Instructions to follow
Reproduce each line of the data below verbatim, without changing any of it.

(Word and element location data)
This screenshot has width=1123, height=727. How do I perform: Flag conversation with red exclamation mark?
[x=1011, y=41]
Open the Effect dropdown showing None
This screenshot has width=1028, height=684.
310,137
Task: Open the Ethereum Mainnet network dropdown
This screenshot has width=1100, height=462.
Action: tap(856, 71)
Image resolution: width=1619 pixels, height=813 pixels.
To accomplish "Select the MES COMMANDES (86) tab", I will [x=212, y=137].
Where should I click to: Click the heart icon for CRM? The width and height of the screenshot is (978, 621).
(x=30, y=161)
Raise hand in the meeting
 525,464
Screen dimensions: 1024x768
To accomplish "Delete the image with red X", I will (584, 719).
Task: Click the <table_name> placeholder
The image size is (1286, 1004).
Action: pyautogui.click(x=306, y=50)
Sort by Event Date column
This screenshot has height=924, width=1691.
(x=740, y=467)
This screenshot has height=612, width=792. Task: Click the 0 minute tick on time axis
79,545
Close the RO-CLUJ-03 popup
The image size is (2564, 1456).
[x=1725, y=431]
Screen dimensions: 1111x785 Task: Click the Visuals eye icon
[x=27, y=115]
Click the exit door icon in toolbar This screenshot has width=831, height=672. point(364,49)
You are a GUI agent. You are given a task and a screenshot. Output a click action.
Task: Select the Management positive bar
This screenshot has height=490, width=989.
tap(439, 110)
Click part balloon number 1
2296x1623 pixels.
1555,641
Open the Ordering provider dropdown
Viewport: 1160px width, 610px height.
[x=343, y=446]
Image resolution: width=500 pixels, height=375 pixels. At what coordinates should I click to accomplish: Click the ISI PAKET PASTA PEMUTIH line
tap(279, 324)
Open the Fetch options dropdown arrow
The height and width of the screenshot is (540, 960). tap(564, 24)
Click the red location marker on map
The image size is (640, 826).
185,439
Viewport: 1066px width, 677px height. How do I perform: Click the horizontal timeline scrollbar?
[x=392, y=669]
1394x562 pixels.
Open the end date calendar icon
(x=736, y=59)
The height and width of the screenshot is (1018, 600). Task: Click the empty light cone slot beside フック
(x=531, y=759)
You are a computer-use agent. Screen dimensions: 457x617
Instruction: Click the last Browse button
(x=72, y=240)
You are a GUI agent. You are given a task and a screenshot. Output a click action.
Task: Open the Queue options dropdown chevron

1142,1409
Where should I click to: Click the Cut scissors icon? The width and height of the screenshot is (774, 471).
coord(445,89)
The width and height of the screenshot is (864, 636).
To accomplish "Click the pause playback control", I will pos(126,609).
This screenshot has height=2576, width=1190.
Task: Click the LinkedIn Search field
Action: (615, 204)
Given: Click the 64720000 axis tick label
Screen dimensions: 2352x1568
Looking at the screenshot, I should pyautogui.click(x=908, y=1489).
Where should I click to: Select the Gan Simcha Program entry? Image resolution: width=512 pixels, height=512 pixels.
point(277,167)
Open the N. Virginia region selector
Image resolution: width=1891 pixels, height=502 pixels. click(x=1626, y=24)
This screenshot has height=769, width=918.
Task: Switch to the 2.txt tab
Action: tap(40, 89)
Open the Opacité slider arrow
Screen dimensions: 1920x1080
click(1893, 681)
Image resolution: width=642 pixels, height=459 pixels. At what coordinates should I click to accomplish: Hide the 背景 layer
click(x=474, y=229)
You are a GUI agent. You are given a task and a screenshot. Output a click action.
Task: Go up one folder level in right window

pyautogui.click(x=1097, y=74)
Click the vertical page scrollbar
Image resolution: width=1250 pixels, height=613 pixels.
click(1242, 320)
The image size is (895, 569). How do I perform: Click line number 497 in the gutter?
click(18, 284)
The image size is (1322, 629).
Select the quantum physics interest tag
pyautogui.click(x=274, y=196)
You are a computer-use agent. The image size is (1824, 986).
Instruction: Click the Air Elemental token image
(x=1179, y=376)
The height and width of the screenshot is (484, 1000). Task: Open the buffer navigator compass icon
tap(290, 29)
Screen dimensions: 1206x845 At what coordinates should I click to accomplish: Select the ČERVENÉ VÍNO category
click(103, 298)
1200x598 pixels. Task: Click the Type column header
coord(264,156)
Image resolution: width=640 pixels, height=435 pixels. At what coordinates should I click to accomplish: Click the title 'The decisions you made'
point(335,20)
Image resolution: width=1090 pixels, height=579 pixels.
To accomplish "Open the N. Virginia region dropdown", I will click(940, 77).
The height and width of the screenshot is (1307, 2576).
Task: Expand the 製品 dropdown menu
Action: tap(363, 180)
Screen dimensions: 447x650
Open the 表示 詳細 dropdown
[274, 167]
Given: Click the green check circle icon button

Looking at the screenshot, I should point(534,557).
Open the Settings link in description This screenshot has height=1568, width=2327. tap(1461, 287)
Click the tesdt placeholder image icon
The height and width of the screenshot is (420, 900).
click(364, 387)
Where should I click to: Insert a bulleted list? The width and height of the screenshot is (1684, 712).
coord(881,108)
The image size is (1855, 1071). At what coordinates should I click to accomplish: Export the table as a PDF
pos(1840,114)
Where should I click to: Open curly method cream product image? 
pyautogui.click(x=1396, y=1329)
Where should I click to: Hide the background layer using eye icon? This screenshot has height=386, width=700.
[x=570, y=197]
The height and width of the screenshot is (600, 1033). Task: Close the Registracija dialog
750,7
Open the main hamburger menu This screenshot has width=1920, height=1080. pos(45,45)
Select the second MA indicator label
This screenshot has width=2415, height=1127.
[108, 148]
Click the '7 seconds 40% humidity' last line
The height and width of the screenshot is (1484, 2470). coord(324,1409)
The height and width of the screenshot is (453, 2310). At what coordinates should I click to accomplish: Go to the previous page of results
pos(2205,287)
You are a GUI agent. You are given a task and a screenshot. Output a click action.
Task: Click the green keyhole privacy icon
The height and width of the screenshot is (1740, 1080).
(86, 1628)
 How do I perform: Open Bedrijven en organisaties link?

Output below
This screenshot has width=1123, height=727. How do I perform: Flag conversation with red exclamation mark?
[x=1011, y=41]
Open the Effect dropdown showing None
This screenshot has width=1028, height=684.
310,137
Task: Open the Ethereum Mainnet network dropdown
This screenshot has width=1100, height=462.
Action: tap(856, 71)
Image resolution: width=1619 pixels, height=813 pixels.
To accomplish "Select the MES COMMANDES (86) tab", I will [x=212, y=137].
Where should I click to: Click the heart icon for CRM? The width and height of the screenshot is (978, 621).
(x=30, y=161)
Raise hand in the meeting
 525,464
Screen dimensions: 1024x768
To accomplish "Delete the image with red X", I will (584, 719).
Task: Click the <table_name> placeholder
The image size is (1286, 1004).
Action: pyautogui.click(x=306, y=50)
Sort by Event Date column
This screenshot has height=924, width=1691.
(x=740, y=467)
This screenshot has height=612, width=792. Task: Click the 0 minute tick on time axis
79,545
Close the RO-CLUJ-03 popup
The image size is (2564, 1456).
[x=1725, y=431]
Screen dimensions: 1111x785 Task: Click the Visuals eye icon
[x=27, y=115]
Click the exit door icon in toolbar This screenshot has width=831, height=672. point(364,49)
You are a GUI agent. You are given a task and a screenshot. Output a click action.
Task: Select the Management positive bar
This screenshot has height=490, width=989.
tap(439, 110)
Click part balloon number 1
2296x1623 pixels.
1555,641
Open the Ordering provider dropdown
Viewport: 1160px width, 610px height.
[x=343, y=446]
Image resolution: width=500 pixels, height=375 pixels. At what coordinates should I click to accomplish: Click the ISI PAKET PASTA PEMUTIH line
tap(279, 324)
Open the Fetch options dropdown arrow
The height and width of the screenshot is (540, 960). tap(564, 24)
Click the red location marker on map
The image size is (640, 826).
185,439
Viewport: 1066px width, 677px height. How do I perform: Click the horizontal timeline scrollbar?
[x=392, y=669]
1394x562 pixels.
Open the end date calendar icon
(x=736, y=59)
The height and width of the screenshot is (1018, 600). Task: Click the empty light cone slot beside フック
(x=531, y=759)
You are a computer-use agent. Screen dimensions: 457x617
Instruction: Click the last Browse button
(x=72, y=240)
You are a GUI agent. You are given a task and a screenshot. Output a click action.
Task: Open the Queue options dropdown chevron

1142,1409
Where should I click to: Click the Cut scissors icon? The width and height of the screenshot is (774, 471).
coord(445,89)
The width and height of the screenshot is (864, 636).
To accomplish "Click the pause playback control", I will pos(126,609).
This screenshot has height=2576, width=1190.
Task: Click the LinkedIn Search field
Action: (615, 204)
Given: Click the 64720000 axis tick label
Screen dimensions: 2352x1568
Looking at the screenshot, I should pyautogui.click(x=908, y=1489).
Where should I click to: Select the Gan Simcha Program entry? Image resolution: width=512 pixels, height=512 pixels.
point(277,167)
Open the N. Virginia region selector
Image resolution: width=1891 pixels, height=502 pixels. click(x=1626, y=24)
This screenshot has height=769, width=918.
Task: Switch to the 2.txt tab
Action: tap(40, 89)
Open the Opacité slider arrow
Screen dimensions: 1920x1080
click(1893, 681)
Image resolution: width=642 pixels, height=459 pixels. At what coordinates should I click to accomplish: Hide the 背景 layer
click(x=474, y=229)
You are a GUI agent. You are given a task and a screenshot. Output a click action.
Task: Go up one folder level in right window

pyautogui.click(x=1097, y=74)
Click the vertical page scrollbar
Image resolution: width=1250 pixels, height=613 pixels.
click(1242, 320)
The image size is (895, 569). How do I perform: Click line number 497 in the gutter?
click(18, 284)
The image size is (1322, 629).
Select the quantum physics interest tag
pyautogui.click(x=274, y=196)
You are a computer-use agent. The image size is (1824, 986).
Instruction: Click the Air Elemental token image
(x=1179, y=376)
The height and width of the screenshot is (484, 1000). Task: Open the buffer navigator compass icon
tap(290, 29)
Screen dimensions: 1206x845 At what coordinates should I click to accomplish: Select the ČERVENÉ VÍNO category
click(103, 298)
1200x598 pixels. Task: Click the Type column header
coord(264,156)
Image resolution: width=640 pixels, height=435 pixels. At what coordinates should I click to accomplish: Click the title 'The decisions you made'
point(335,20)
Image resolution: width=1090 pixels, height=579 pixels.
To accomplish "Open the N. Virginia region dropdown", I will click(940, 77).
The height and width of the screenshot is (1307, 2576).
Task: Expand the 製品 dropdown menu
Action: tap(363, 180)
Screen dimensions: 447x650
Open the 表示 詳細 dropdown
[274, 167]
Given: Click the green check circle icon button

Looking at the screenshot, I should point(534,557).
Open the Settings link in description This screenshot has height=1568, width=2327. tap(1461, 287)
Click the tesdt placeholder image icon
The height and width of the screenshot is (420, 900).
click(364, 387)
Where should I click to: Insert a bulleted list? The width and height of the screenshot is (1684, 712).
coord(881,108)
The image size is (1855, 1071). At what coordinates should I click to accomplish: Export the table as a PDF
pos(1840,114)
Where should I click to: Open curly method cream product image? 
pyautogui.click(x=1396, y=1329)
Where should I click to: Hide the background layer using eye icon? This screenshot has height=386, width=700.
[x=570, y=197]
The height and width of the screenshot is (600, 1033). Task: Close the Registracija dialog
750,7
Open the main hamburger menu This screenshot has width=1920, height=1080. pos(45,45)
Select the second MA indicator label
This screenshot has width=2415, height=1127.
[108, 148]
Click the '7 seconds 40% humidity' last line
The height and width of the screenshot is (1484, 2470). coord(324,1409)
The height and width of the screenshot is (453, 2310). At what coordinates should I click to accomplish: Go to the previous page of results
pos(2205,287)
You are a GUI agent. You are given a task and a screenshot. Output a click action.
Task: Click the green keyhole privacy icon
The height and width of the screenshot is (1740, 1080).
(86, 1628)
 How do I perform: Open Bedrijven en organisaties link?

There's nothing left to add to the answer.